START Text passage

Written by: Lesli Gegen

Brewery Huyghe, Maui Brewing and BrewDog aren’t newcomers to the craft beer industry. In fact, Brewery Huyghe, best known for Delirium Tremens, has been brewing Belgian beers for more than three centuries. What has changed over the last fifteen years though, since the youngest of them came onto the scene, is the urgency around environmental sustainability. While each of these breweries has their own reasons for taking on large sustainability initiatives, there’s no doubt that they’re all at the forefront of the movement, leading the way for more sustainable brewing and setting an example for others to follow suit. Others who, in craft beer, increasingly are.

There’s no doubt that the momentum is building. In 2013 the Brewers Association, a trade group designed to promote and protect small and independent craft brewers in America, instituted a formal sustainability program to build upon the work that they had been doing to support the movement. Although he wasn’t in his role when the program was formalized, Matt Gacioch, sustainability ambassador at the Brewers Association, does think that the growing interest played a role in formalizing the program. “The Brewers Association is a membership focused organization,” he shared. “So, the drive to start a new structured program would come from the members themselves.” In his role, Gacioch focuses on three primary areas – work tools creation to help member breweries track, evaluate and compare their efforts; educational outreach through speaking at conferences, hosting webinars and writing articles; and individual sustainability support for member breweries.

END Text passage

--- Instruction A ---
Arrange the stretch of records from the start through the line containing "click(153, 298)" as a two-column CSV with columns named request and answer, one row per request, each field quoted and with line breaks turned into spaces. Leave the pictures out.

START Dataset records

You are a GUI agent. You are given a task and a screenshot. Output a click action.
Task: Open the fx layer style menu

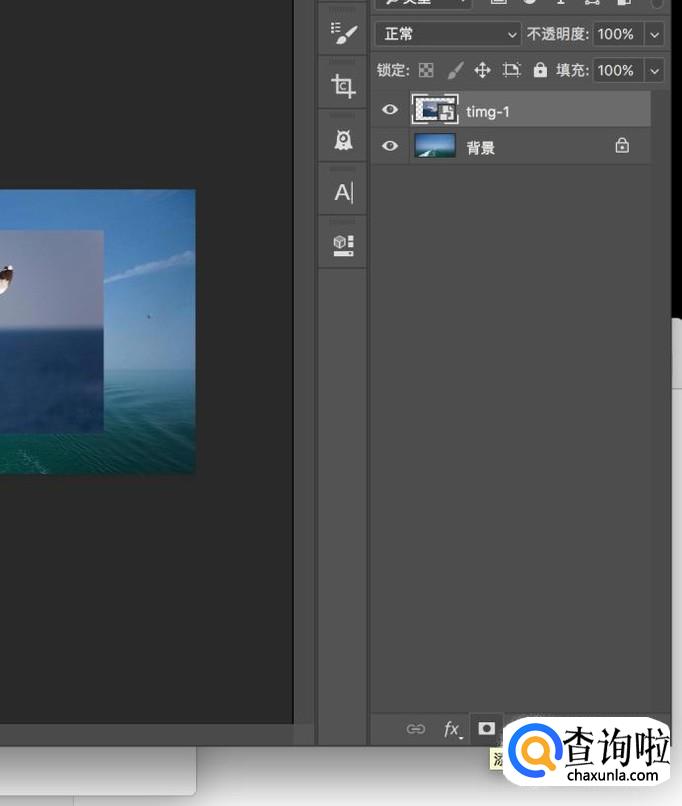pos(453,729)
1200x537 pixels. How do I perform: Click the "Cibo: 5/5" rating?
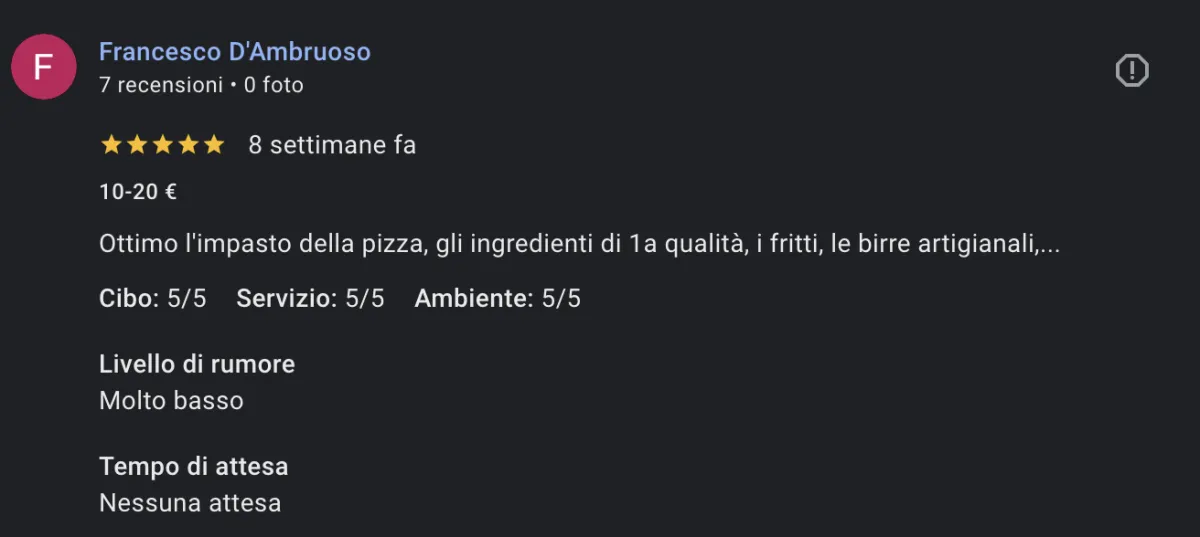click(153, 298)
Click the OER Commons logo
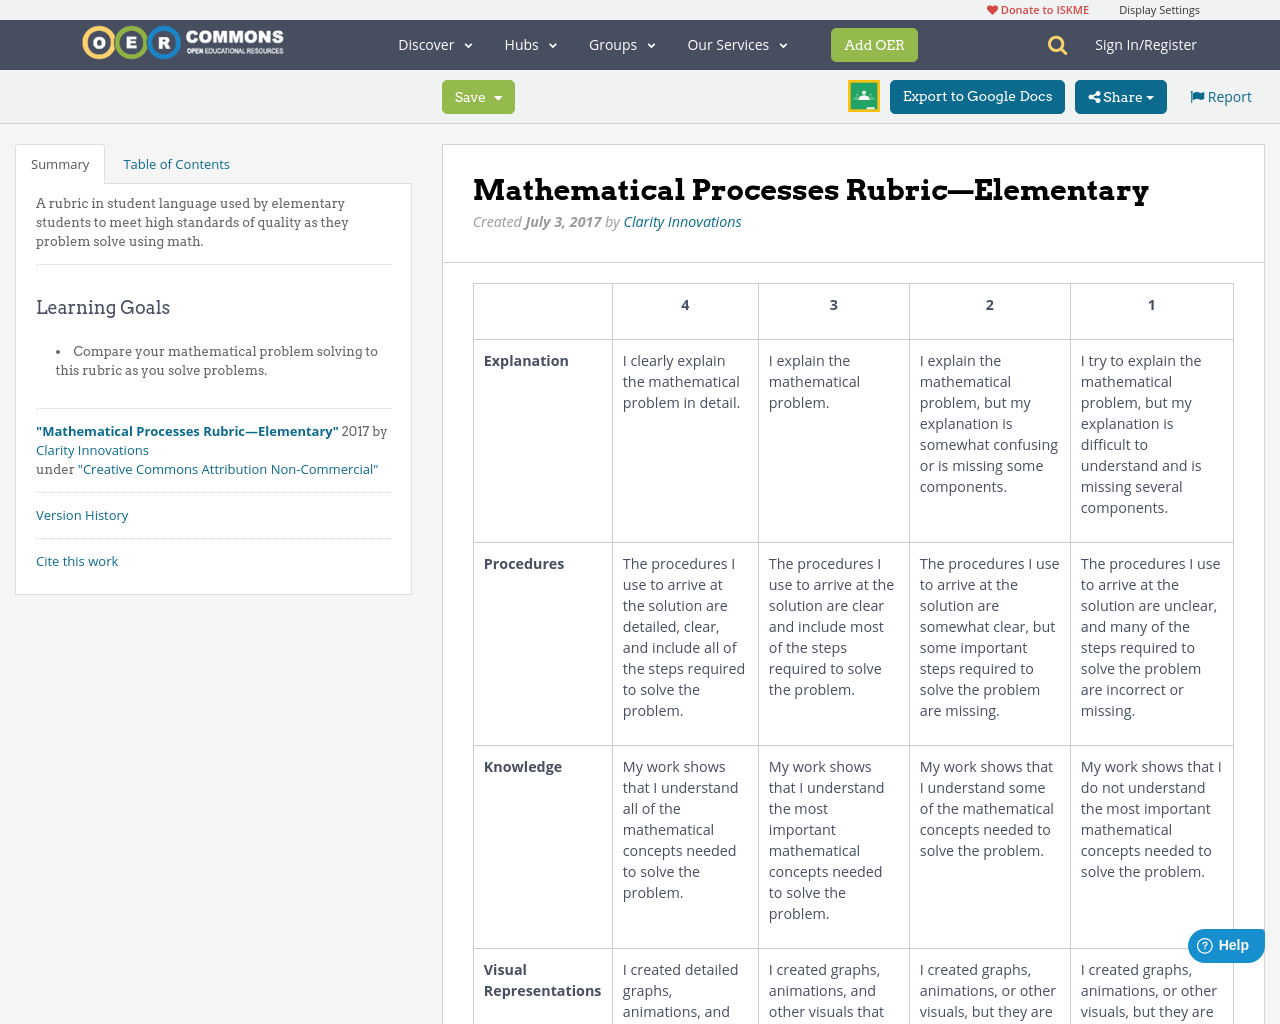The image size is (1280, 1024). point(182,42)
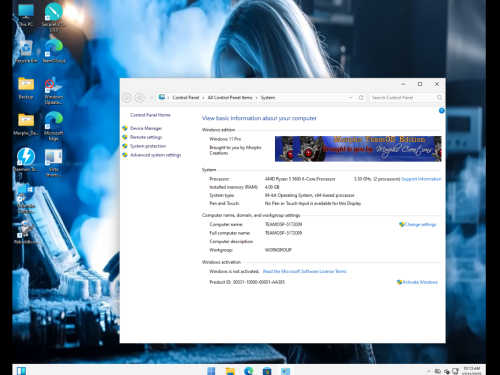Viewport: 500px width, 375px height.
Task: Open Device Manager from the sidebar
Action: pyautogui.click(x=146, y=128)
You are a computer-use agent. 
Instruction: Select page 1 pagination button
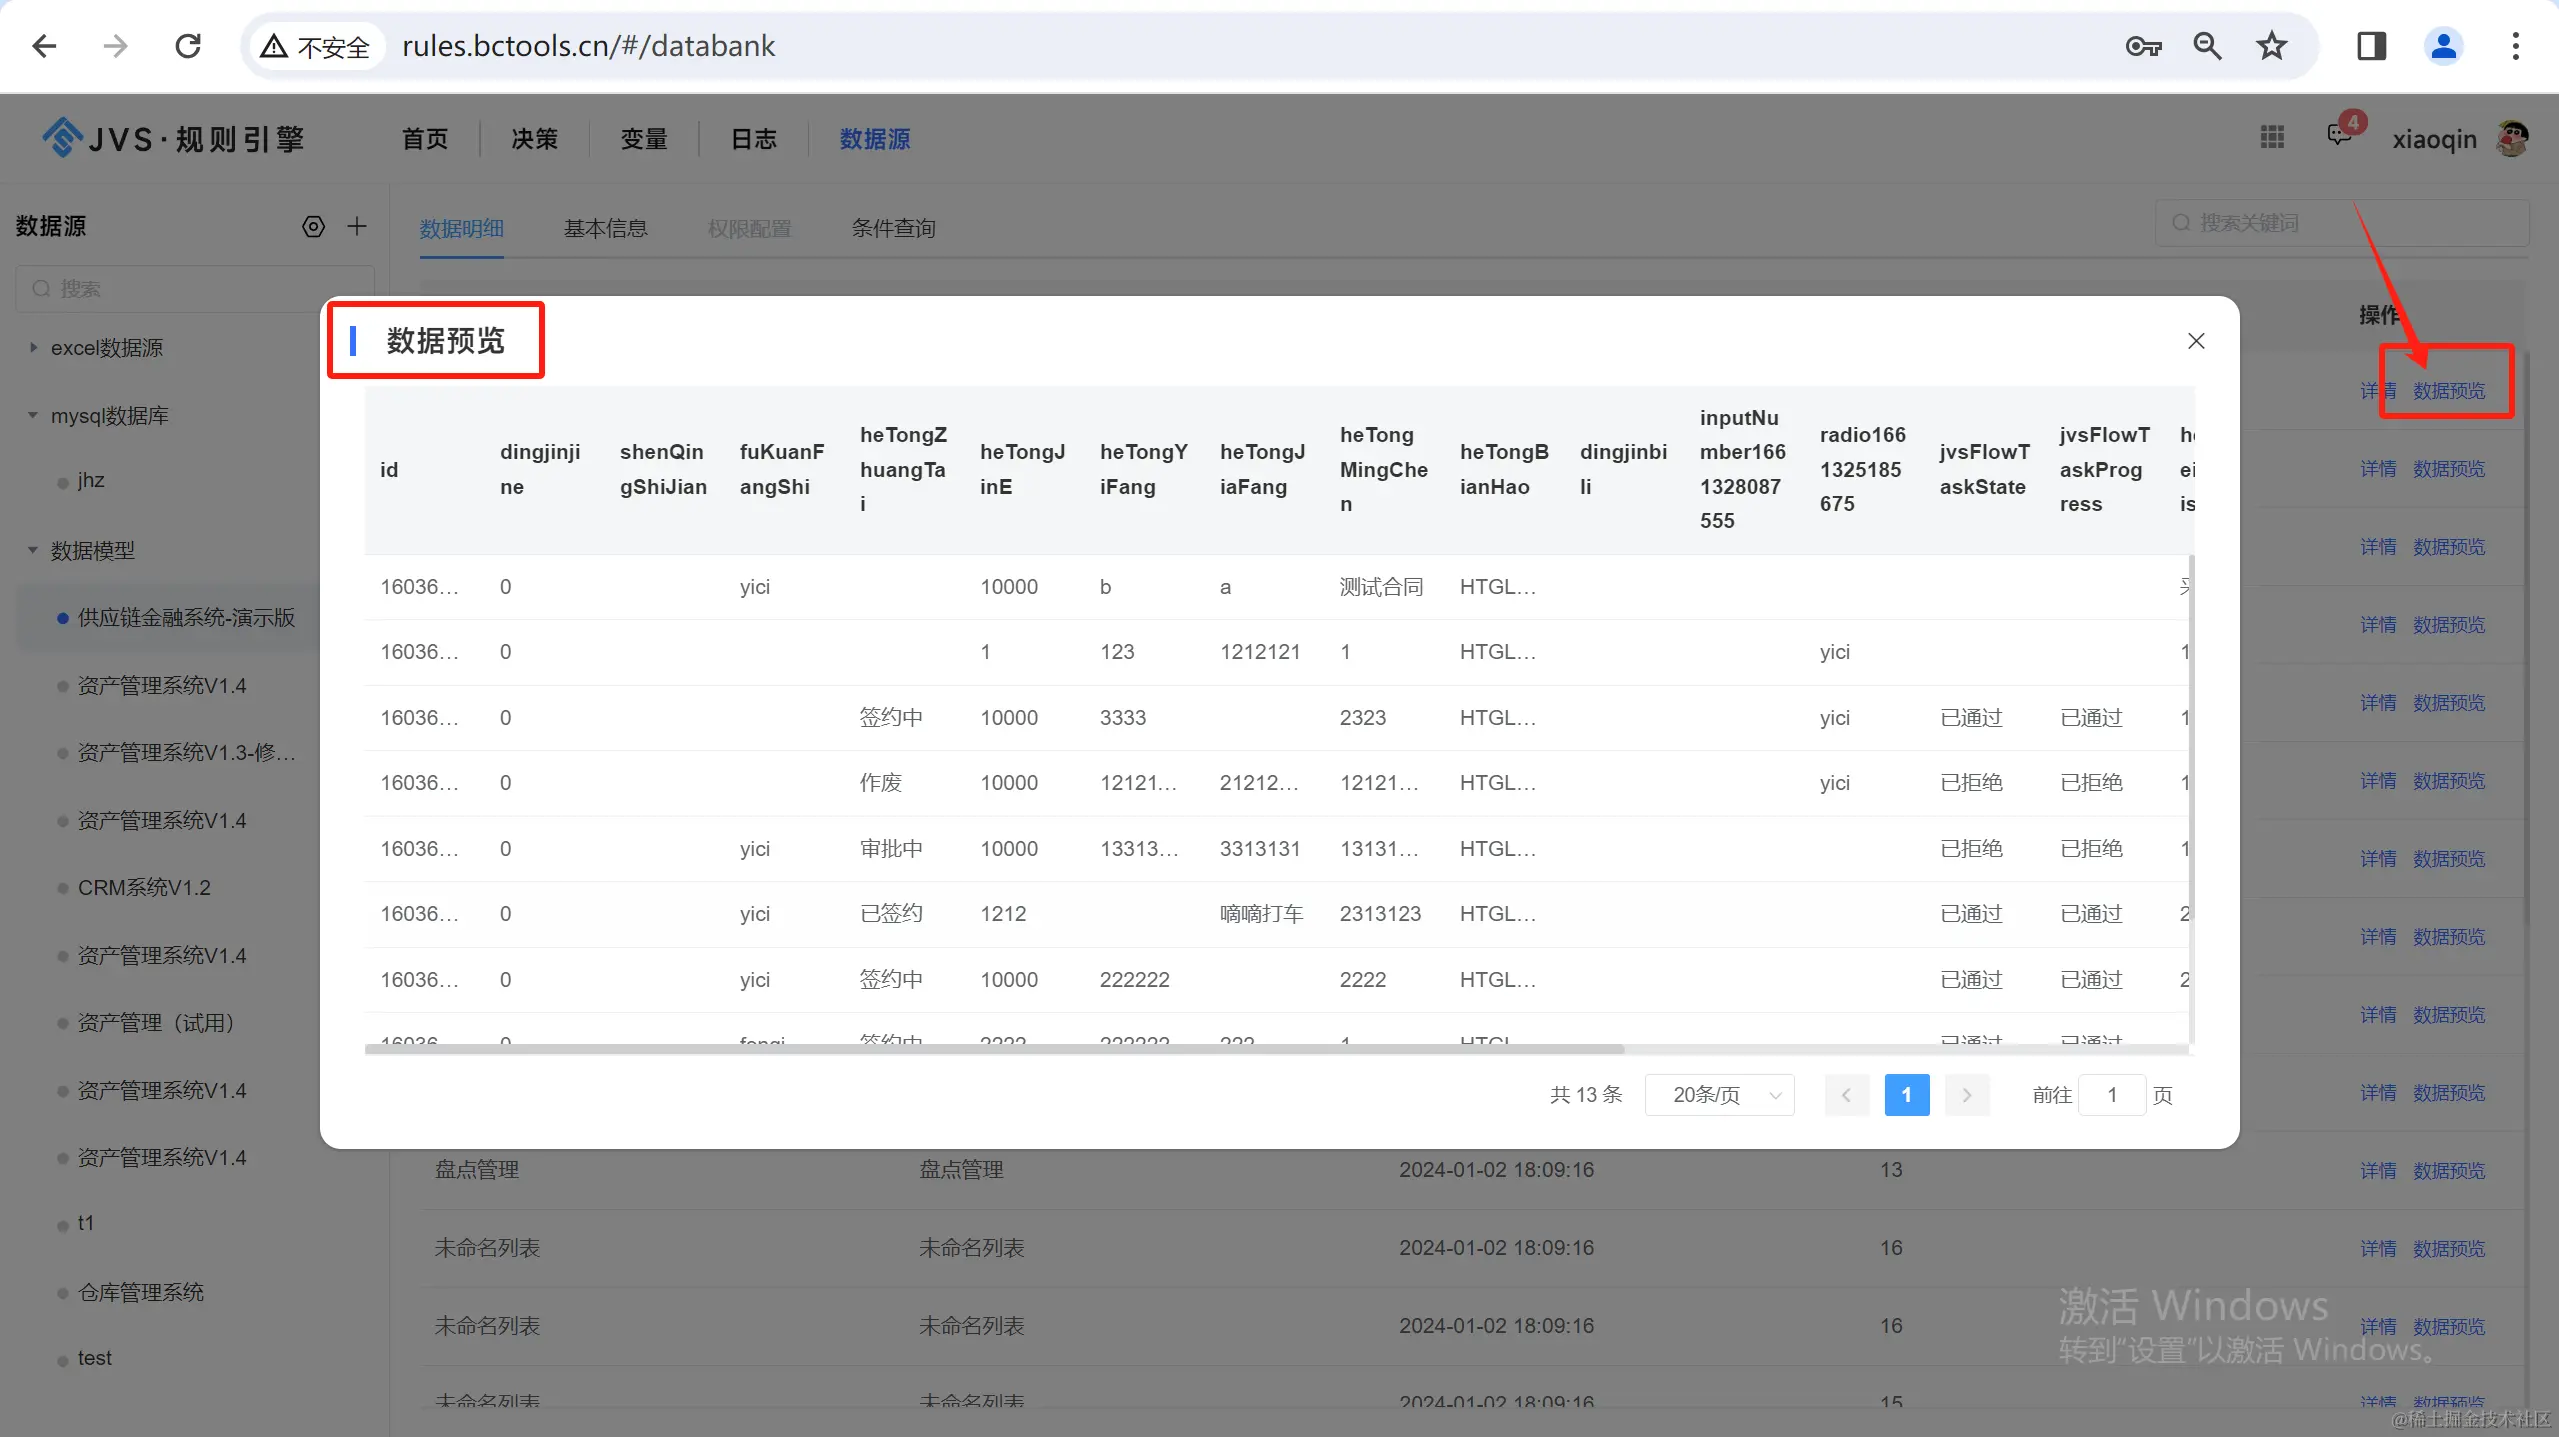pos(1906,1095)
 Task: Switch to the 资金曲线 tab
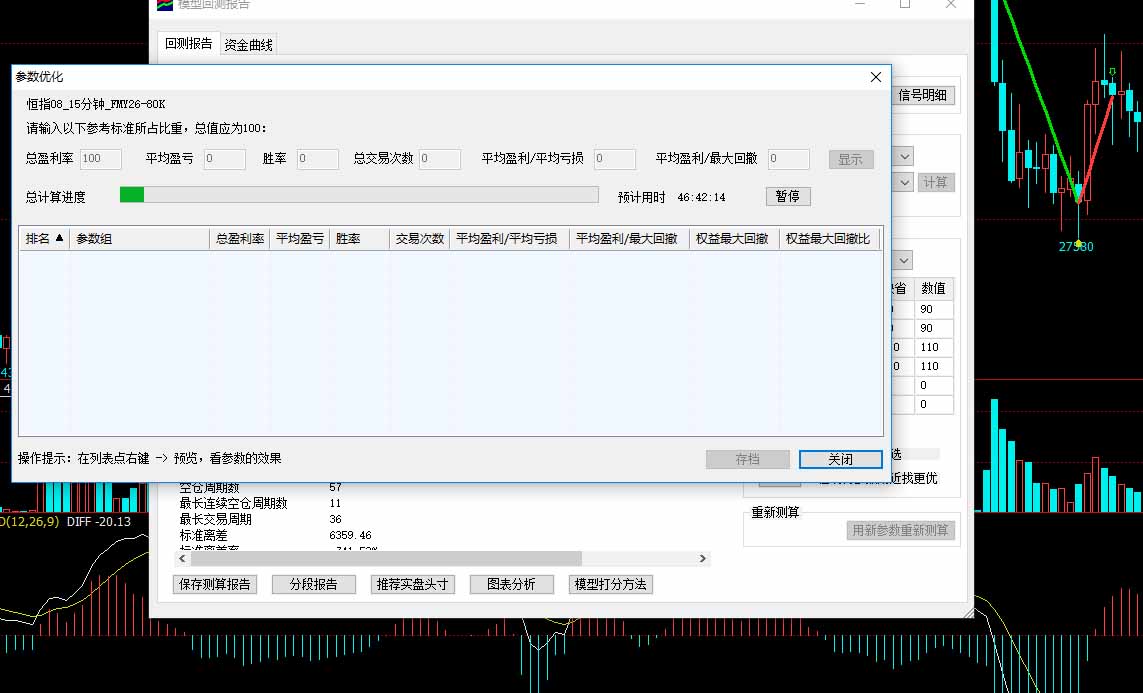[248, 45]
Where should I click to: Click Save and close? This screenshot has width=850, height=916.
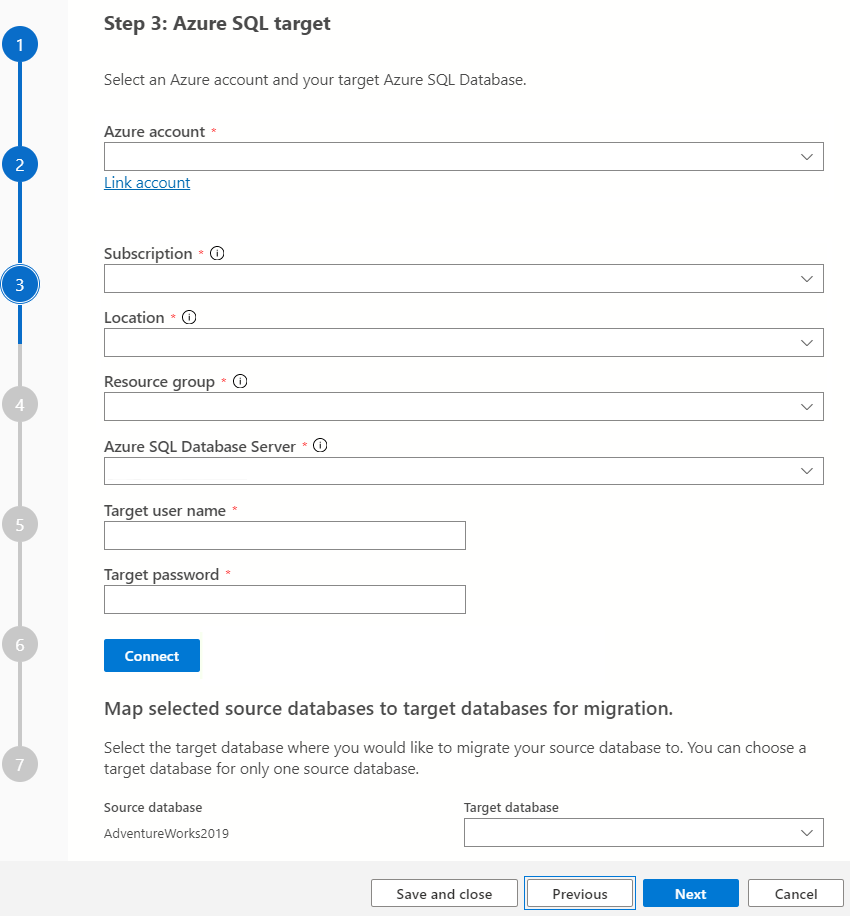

END Dataset records

--- Instruction B ---
Reproduce the whole text on brewery sustainability word for word.

--- Exercise result A ---
request,answer
"You are a GUI agent. You are given a task and a screenshot. Output a click action. Task: Open the fx layer style menu","pos(453,729)"
"1200x537 pixels. How do I perform: Click the ""Cibo: 5/5"" rating?","click(153, 298)"

--- Exercise result B ---
Written by: Lesli Gegen

Brewery Huyghe, Maui Brewing and BrewDog aren’t newcomers to the craft beer industry. In fact, Brewery Huyghe, best known for Delirium Tremens, has been brewing Belgian beers for more than three centuries. What has changed over the last fifteen years though, since the youngest of them came onto the scene, is the urgency around environmental sustainability. While each of these breweries has their own reasons for taking on large sustainability initiatives, there’s no doubt that they’re all at the forefront of the movement, leading the way for more sustainable brewing and setting an example for others to follow suit. Others who, in craft beer, increasingly are.

There’s no doubt that the momentum is building. In 2013 the Brewers Association, a trade group designed to promote and protect small and independent craft brewers in America, instituted a formal sustainability program to build upon the work that they had been doing to support the movement. Although he wasn’t in his role when the program was formalized, Matt Gacioch, sustainability ambassador at the Brewers Association, does think that the growing interest played a role in formalizing the program. “The Brewers Association is a membership focused organization,” he shared. “So, the drive to start a new structured program would come from the members themselves.” In his role, Gacioch focuses on three primary areas – work tools creation to help member breweries track, evaluate and compare their efforts; educational outreach through speaking at conferences, hosting webinars and writing articles; and individual sustainability support for member breweries.